Return all of the data below verbatim and exclude every picture.
※
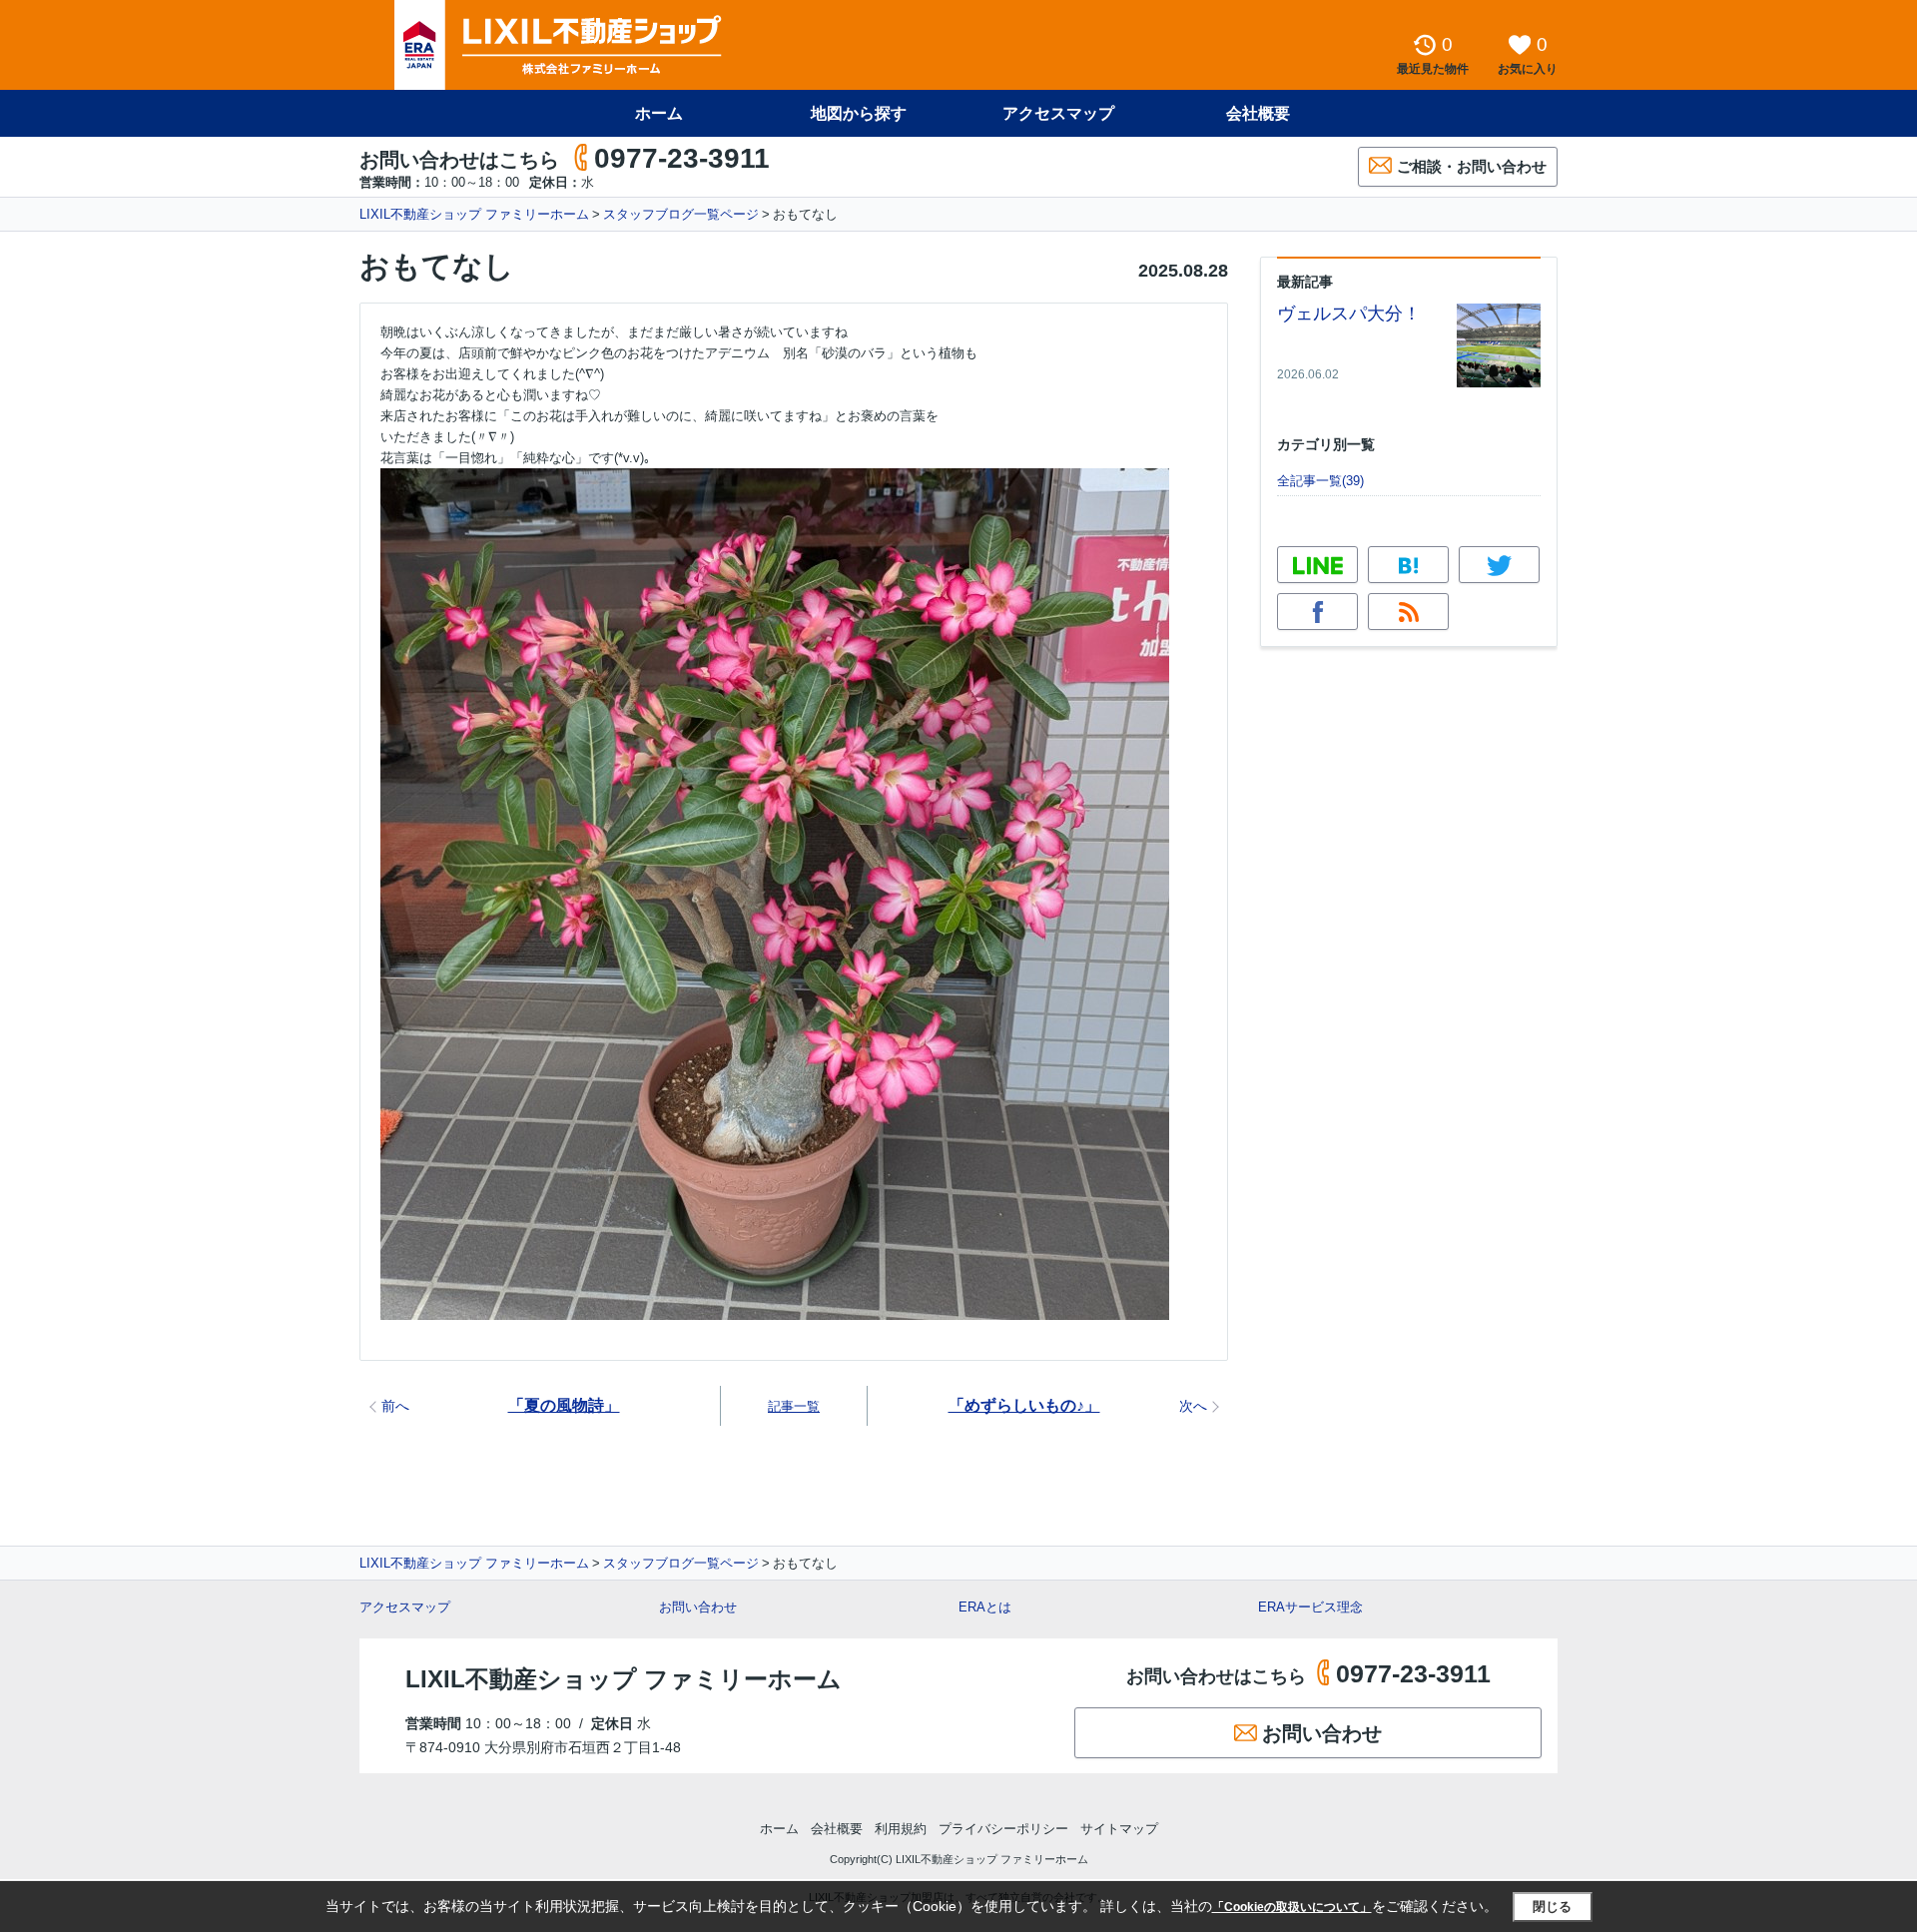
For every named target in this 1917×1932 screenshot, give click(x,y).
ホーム (659, 113)
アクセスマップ (404, 1607)
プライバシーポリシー (1003, 1828)
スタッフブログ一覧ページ (681, 214)
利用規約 (901, 1828)
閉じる (1552, 1906)
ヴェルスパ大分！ (1349, 313)
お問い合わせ (698, 1607)
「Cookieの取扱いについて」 (1292, 1907)
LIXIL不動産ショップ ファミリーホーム (474, 214)
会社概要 (1258, 113)
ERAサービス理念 (1310, 1607)
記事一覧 (794, 1406)
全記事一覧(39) (1320, 480)
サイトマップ (1119, 1828)
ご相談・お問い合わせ (1472, 166)
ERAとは (984, 1607)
※
**ANSWER TO THIS EXERCISE**
For every named target in this 1917×1932 screenshot, give click(x,y).
ホーム (659, 113)
アクセスマップ (404, 1607)
プライバシーポリシー (1003, 1828)
スタッフブログ一覧ページ (681, 214)
利用規約 (901, 1828)
閉じる (1552, 1906)
ヴェルスパ大分！ (1349, 313)
お問い合わせ (698, 1607)
「Cookieの取扱いについて」 (1292, 1907)
LIXIL不動産ショップ ファミリーホーム (474, 214)
会社概要 (1258, 113)
ERAサービス理念 (1310, 1607)
記事一覧 (794, 1406)
全記事一覧(39) (1320, 480)
サイトマップ (1119, 1828)
ご相談・お問い合わせ (1472, 166)
ERAとは (984, 1607)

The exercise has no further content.